Table 1 Basic information of Reflux Esophagitis (RE) patients and healthy controls.

Comparison of Community Composition of the Oral Microbiota Between the RE and C Groups

A total of 4,785,985 sequences were obtained after quality control, and the average reads per sample were 71,432 (range 43,299-98,661 reads per sample), and 71,261 OTUs were obtained. The rarefaction curve showed that sequencing depth captured most of the bacterial species in the oral microbiota sample (Supplementary Figure 1). The human oral microbiota was dominated by Firmicutes (36.01%), Bacteroidetes (23.66%), Proteobacteria (19.80%), Actinobacteria (9.59%), Fusobacteria (7.40%), and Spirochaetes (1.31%) (Figure 1A).

FIGURE 1

Figure 1 The effect of reflux esophagitis on the human oral microbiota. The oral bacterial community composition in reflux esophagitis patients (RE group) and healthy people (C group) at the phylum level (A), and the genus level (B). The alpha diversity of the RE group tended to be lower than that of the C group, but it was not significantly different, P > 0.05 (C, D). The beta diversity of RE group was significantly higher than that of the C group, R² = 0.009, P = 0.0001 (E, F).

At the genus level, the oral microbiota was composed primarily of Streptococcus (19.15%), Prevotella (11.71%), Neisseria (10.16%), Porphyromonas (6.15%), Rothia (6.12%), Haemophilus (5.48%), Veillonella (4.60%), Fusobacterium (4.49%), Alloprevotella (4.05%), Leptotrichia (2.78%), Granulicatella (2.18%), Actinomyces (2.08%), and Gemella (2.03%) (Figure 1B).

Diversity of the Oral Microbiota in the RE and C Groups

All 86 RE patients were compared to the 106 controls to test the potential effect of RE on the oral microbiota. No significant difference in alpha diversity was observed between the RE and C groups (P = 0.61, Figures 1C, D). However, the beta diversity of the C group was significantly lower than that of the RE group (P = 0.0015, R² = 0.041, Figure 1E). The PCoA plots revealed significantly different community structures between the RE and C groups (Figure 1F).

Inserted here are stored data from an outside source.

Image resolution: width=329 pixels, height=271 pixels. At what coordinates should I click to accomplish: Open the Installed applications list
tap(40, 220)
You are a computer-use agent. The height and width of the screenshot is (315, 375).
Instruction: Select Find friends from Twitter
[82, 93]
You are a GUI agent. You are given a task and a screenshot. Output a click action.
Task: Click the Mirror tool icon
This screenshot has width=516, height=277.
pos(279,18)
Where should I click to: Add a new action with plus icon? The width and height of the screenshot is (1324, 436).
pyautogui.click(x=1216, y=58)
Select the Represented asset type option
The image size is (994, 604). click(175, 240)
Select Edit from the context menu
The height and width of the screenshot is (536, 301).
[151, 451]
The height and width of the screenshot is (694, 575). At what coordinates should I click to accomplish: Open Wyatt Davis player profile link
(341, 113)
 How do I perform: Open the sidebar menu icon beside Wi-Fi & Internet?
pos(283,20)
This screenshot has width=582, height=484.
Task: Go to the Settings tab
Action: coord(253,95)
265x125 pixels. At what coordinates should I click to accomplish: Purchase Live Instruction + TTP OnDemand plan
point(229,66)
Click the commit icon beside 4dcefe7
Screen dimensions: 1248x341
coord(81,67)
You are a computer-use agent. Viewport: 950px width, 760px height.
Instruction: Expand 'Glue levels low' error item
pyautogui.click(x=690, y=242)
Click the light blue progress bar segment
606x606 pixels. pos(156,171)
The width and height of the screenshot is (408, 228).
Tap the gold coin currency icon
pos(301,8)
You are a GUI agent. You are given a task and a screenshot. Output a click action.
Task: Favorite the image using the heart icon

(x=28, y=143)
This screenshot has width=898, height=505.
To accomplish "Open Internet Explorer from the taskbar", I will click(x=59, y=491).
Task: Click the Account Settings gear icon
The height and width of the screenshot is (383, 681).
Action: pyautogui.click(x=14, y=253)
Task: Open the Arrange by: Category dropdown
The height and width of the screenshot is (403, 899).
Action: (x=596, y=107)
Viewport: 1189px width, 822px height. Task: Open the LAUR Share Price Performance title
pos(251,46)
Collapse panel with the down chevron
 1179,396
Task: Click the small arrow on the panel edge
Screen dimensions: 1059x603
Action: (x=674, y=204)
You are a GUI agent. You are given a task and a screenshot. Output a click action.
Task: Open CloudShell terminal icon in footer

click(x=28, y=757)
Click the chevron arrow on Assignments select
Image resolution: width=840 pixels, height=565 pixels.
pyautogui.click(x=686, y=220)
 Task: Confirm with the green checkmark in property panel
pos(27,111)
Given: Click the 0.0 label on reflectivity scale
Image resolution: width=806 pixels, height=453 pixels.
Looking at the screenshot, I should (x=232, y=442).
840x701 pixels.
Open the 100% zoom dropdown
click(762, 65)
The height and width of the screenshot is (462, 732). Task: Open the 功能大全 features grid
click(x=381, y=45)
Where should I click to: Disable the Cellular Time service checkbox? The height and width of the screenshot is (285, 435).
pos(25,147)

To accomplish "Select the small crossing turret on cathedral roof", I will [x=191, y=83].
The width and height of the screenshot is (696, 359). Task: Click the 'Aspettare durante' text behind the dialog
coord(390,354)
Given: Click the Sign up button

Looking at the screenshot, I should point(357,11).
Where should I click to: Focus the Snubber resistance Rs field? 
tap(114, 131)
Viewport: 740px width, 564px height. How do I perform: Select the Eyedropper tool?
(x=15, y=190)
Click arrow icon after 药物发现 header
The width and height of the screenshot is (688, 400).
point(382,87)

Comparison of Oral Bacterial Abundance Between the RE and C Groups

Bacteroidetes were more abundant in the RE group, whereas Firmicutes were more abundant in the C group (Figures 2A, B). Supplementary Figure 2A indicates no significant differences at the genus level between the RE and C groups. The LEfSe analysis screened out biomarkers with significant abundance between the RE and C groups. The abundance rates of Prevotella, Veillonella, Leptotrichia, and Actinomyces were higher in the RE group; and those of Lautropia, Gemella, Rothia, and Streptococcus were higher in the C group (LDA > 2, P < 0.05, Figure 2C).

FIGURE 2

Figure 2 Comparison of bacterial abundance between the reflux esophagitis and the healthy groups. The abundance of Bacteroidetes in the RE group was higher, while the abundance of Firmicutes in the C group was higher, **P < 0.01 (A, B). LEfSe analysis results of the RE and C groups (C).

Comparison of the Oral Microbial Network Between the RE and C Groups

We compared the oral microbial network of the RE and C groups to explore the effect of RE on the oral microbial network (Figure 3). As results, the microbial network of the RE group (40 nodes, 38 edges) had more edges than the microbial network of the C group (38 nodes, 71 edges). Prevotella was positively correlated with Veillonella, while Neisseria was negatively correlated with Atopobium in the RE group. Streptococcus was negatively correlated with Selenomonas and Campylobacter in the C group (Figure 3). These results suggest that the microbial network of the human oral microbiota was affected by reflux esophagitis.

FIGURE 3

Figure 3 Co-occurrence networks of the reflux esophagitis and healthy groups (A, B). The co-occurrence network was inferred by the pairwise correlation of the relative abundances of all genera. Each node in the network represents a bacterial genus. The node size represents the mean relative abundance of a genus in the oral microbiota. Red line: positive correlation; green line: negative correlation. Relative thickness of the lines represents the degree of the correlation (greater thickness of the edges means a stronger correlation).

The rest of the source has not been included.